John Ritchie

Personal information
- Full name: John Ritchie
- Date of birth: 28 February 1951 (age 74)
- Place of birth: Paddington, England
- Position(s): Forward

Senior career*
- Years: Team / Apps / (Gls)
- Wealdstone
- 1971–1972: Slough Town / 16 / (9)
- 1972–1974: Arsenal / 0 / (0)
- 1974: Hereford United / 22 / (4)
- 1974–1975: Enfield
- 1975–1977: Staines Town
- 1977: Ilford

International career
- 1972: England amateurs / 2 / (0)

= John Ritchie (footballer, born 1951) =

English footballer (born 1951)

John Ritchie (born 28 February 1951) is an English former professional footballer who played as a forward.

==Club career==
Ritchie began his career at Wealdstone, before signing for Slough Town in 1971. Ritchie scored 20 goals in 32 appearances in all competitions for Slough during the 1971–72 season, before signing for Arsenal alongside teammate Peter Cruse.

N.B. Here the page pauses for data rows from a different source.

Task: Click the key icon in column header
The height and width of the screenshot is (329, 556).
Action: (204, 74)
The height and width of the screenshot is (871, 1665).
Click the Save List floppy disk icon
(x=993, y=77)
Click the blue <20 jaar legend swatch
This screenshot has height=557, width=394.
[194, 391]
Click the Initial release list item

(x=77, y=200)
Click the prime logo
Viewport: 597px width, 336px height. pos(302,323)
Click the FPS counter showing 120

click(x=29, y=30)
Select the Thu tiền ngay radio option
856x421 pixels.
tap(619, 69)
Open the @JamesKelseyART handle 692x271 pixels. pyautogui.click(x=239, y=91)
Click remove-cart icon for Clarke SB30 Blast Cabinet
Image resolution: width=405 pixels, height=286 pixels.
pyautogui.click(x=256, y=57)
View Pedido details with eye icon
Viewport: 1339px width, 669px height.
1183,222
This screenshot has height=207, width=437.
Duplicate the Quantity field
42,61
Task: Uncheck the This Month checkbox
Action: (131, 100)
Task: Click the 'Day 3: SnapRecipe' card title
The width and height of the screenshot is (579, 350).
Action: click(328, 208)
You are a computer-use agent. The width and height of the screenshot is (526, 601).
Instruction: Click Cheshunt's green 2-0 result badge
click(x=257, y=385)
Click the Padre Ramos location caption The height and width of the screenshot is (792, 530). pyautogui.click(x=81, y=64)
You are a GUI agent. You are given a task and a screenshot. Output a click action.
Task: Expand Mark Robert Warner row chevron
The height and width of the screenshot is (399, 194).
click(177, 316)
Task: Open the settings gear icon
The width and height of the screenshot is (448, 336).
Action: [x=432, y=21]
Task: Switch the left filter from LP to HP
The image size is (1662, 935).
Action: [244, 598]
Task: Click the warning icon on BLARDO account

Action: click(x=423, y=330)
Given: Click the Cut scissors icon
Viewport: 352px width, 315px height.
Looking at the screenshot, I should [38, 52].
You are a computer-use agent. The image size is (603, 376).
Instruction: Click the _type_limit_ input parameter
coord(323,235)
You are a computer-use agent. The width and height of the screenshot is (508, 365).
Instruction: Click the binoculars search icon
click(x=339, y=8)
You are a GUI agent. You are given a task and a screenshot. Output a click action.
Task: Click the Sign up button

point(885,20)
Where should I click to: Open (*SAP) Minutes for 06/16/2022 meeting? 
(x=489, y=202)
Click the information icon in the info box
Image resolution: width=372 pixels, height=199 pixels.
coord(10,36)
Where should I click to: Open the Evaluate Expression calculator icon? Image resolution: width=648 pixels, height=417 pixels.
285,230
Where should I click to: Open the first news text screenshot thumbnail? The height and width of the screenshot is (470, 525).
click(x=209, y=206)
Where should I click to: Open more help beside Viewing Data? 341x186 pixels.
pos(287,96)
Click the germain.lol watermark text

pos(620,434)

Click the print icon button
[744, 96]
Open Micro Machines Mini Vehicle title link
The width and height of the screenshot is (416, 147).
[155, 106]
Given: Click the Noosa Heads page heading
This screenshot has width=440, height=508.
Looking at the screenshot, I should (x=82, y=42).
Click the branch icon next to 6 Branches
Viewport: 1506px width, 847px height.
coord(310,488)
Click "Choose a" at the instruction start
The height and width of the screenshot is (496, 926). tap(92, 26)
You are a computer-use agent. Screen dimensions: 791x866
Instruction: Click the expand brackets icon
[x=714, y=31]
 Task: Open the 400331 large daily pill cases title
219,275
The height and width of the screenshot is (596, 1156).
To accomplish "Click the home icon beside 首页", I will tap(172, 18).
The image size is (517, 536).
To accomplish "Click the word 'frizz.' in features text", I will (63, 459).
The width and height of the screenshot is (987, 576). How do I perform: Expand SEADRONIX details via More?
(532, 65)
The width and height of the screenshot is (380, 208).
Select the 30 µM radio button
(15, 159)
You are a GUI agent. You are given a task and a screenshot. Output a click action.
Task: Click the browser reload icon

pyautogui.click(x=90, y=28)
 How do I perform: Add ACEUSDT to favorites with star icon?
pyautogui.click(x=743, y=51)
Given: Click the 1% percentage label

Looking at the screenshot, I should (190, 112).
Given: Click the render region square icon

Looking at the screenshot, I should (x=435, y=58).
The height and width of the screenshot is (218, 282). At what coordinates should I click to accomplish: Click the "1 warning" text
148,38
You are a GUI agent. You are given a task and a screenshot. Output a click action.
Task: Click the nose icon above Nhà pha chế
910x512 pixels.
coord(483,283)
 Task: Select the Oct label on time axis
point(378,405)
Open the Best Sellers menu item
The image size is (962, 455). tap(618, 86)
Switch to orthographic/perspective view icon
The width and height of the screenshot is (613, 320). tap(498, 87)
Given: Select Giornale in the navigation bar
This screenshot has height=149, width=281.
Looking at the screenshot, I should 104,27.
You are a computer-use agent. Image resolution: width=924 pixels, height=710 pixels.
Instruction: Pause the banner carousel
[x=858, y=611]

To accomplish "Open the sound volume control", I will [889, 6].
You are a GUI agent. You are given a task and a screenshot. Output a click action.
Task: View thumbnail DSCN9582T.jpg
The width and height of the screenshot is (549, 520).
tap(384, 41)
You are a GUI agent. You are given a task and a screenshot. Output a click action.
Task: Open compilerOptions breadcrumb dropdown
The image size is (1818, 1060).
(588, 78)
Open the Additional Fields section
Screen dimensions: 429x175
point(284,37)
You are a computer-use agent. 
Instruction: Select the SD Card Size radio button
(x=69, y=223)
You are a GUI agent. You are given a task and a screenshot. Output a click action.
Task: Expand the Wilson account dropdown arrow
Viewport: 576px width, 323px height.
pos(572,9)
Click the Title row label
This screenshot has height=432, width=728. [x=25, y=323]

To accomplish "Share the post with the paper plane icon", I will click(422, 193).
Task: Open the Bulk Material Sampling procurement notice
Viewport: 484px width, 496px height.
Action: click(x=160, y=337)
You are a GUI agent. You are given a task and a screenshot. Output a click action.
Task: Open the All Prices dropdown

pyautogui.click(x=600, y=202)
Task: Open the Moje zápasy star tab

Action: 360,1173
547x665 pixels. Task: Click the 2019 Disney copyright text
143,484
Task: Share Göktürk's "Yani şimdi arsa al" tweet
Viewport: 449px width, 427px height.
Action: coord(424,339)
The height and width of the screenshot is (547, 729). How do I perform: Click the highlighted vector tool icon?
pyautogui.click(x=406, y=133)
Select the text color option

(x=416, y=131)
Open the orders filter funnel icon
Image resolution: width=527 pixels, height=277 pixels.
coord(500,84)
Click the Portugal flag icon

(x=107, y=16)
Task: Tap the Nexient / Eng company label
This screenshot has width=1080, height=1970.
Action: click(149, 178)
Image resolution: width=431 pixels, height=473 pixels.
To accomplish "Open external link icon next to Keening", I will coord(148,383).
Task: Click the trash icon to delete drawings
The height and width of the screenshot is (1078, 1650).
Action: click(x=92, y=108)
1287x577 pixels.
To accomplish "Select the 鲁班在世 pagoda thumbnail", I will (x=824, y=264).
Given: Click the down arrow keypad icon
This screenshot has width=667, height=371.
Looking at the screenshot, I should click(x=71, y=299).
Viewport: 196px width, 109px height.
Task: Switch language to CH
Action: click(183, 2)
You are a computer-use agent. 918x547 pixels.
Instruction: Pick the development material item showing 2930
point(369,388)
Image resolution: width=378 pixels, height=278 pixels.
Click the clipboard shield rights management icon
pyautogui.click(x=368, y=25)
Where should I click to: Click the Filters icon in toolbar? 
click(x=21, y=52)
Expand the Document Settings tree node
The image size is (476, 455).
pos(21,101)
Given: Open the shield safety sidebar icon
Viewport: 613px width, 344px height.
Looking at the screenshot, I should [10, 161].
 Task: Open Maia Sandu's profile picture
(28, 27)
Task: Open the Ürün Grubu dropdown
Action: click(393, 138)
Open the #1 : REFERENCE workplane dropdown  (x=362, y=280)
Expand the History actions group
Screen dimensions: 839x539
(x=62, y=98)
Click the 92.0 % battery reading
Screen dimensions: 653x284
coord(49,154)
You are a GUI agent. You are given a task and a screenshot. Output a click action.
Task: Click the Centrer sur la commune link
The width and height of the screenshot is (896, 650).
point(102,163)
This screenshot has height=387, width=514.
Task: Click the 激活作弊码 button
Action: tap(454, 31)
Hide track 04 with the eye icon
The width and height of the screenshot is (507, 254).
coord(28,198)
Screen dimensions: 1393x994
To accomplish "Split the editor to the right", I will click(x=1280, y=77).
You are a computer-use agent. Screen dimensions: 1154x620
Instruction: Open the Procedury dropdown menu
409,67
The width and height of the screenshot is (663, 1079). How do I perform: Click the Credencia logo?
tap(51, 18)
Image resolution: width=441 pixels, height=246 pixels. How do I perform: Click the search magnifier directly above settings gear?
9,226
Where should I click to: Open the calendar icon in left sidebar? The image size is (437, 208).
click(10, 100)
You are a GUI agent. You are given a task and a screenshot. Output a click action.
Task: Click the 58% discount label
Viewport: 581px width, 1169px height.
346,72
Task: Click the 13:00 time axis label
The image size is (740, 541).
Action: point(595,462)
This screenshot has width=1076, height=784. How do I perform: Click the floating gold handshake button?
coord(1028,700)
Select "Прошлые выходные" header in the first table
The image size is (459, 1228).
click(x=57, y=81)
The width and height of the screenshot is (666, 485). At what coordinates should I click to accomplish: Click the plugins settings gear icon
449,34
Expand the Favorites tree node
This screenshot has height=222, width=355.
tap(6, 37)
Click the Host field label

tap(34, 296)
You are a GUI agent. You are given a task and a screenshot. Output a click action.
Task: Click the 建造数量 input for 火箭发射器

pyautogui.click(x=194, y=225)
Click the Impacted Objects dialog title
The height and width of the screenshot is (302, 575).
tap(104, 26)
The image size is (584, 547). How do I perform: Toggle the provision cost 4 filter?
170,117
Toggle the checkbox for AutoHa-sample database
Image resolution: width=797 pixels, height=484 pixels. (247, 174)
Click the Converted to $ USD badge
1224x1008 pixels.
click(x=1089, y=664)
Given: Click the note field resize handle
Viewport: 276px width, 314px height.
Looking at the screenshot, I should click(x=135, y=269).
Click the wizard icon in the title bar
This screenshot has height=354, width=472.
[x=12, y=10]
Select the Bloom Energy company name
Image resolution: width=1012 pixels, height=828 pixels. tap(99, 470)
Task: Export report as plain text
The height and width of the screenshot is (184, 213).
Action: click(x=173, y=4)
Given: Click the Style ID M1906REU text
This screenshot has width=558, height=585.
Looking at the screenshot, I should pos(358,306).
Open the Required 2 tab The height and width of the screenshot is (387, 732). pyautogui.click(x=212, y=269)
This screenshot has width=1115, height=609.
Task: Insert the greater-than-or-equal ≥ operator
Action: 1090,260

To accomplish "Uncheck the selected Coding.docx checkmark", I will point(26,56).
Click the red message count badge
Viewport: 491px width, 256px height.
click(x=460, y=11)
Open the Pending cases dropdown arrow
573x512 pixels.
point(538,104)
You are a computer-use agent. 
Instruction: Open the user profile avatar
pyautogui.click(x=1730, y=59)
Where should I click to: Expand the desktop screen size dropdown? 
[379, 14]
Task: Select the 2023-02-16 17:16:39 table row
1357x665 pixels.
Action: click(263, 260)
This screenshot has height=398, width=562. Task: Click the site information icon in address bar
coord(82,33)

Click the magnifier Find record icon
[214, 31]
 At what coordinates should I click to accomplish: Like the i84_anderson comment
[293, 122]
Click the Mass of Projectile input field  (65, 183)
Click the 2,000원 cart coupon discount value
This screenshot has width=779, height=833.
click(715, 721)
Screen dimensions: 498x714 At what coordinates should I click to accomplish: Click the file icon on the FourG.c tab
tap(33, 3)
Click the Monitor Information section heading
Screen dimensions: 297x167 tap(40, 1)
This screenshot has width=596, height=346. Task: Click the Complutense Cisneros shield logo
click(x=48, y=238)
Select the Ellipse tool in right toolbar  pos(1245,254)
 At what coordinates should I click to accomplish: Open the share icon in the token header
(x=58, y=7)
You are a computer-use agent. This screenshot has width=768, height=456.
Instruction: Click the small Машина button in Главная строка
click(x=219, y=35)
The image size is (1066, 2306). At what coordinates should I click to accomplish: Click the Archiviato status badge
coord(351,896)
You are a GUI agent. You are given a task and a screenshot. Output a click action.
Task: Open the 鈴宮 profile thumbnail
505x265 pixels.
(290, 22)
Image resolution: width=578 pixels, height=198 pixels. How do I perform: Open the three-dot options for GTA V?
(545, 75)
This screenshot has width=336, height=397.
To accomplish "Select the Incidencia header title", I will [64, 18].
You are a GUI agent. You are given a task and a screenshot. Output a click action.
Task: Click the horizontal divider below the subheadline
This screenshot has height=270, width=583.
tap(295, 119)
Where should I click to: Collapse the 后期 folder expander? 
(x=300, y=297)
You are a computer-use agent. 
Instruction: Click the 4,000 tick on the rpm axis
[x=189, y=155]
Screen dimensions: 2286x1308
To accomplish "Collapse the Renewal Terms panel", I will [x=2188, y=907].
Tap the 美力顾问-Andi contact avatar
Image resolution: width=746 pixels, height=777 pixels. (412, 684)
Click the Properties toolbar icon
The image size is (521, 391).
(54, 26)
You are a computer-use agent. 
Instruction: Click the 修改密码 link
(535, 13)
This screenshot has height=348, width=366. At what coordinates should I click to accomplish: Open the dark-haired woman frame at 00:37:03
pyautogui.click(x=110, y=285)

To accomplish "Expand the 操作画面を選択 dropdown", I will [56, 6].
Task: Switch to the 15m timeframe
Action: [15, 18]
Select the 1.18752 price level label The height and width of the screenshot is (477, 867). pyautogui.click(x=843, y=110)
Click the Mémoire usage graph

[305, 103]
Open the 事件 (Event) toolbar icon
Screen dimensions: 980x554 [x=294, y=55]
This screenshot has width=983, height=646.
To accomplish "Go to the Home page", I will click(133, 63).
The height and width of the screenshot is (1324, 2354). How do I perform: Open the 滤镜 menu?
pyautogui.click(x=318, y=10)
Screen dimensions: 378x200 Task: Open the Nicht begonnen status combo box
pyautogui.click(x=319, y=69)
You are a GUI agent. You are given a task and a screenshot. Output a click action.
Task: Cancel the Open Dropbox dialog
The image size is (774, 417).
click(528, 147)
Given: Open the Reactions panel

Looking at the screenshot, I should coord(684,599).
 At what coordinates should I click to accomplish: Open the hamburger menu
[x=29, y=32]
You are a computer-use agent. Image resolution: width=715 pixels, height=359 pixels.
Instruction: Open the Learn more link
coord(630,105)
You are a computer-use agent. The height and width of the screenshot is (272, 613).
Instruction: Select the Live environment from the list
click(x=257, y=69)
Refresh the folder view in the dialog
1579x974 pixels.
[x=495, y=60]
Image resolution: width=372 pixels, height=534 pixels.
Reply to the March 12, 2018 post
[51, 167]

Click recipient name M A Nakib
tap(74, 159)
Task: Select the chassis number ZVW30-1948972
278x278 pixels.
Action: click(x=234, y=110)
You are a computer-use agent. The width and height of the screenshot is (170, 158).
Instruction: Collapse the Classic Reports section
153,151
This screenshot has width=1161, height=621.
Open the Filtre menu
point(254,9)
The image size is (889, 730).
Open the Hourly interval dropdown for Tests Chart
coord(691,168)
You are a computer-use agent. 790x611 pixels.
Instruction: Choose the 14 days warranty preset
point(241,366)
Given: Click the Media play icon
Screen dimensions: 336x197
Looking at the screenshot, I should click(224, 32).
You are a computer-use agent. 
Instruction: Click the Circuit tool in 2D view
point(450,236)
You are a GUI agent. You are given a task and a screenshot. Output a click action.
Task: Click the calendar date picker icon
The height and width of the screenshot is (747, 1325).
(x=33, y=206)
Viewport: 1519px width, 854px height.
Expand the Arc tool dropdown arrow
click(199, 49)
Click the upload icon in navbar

In March 1974, after failing to break into the first team at Arsenal, Ritchie signed for Hereford United. During his time at Hereford, Ritchie scored four goals in 22 Football League appearances. On 15 November 1974, following being on the transfer list by Hereford, Ritchie dropped back into non-league, signing for Enfield for a fee of £4,000. In 1975, Ritchie signed for Staines Town, following their promotion to the Isthmian League Premier Division. In 1977, Ritchie signed for Ilford, before being released after four games.

==International career==
In February 1972, Ritchie made two appearances for England amateurs.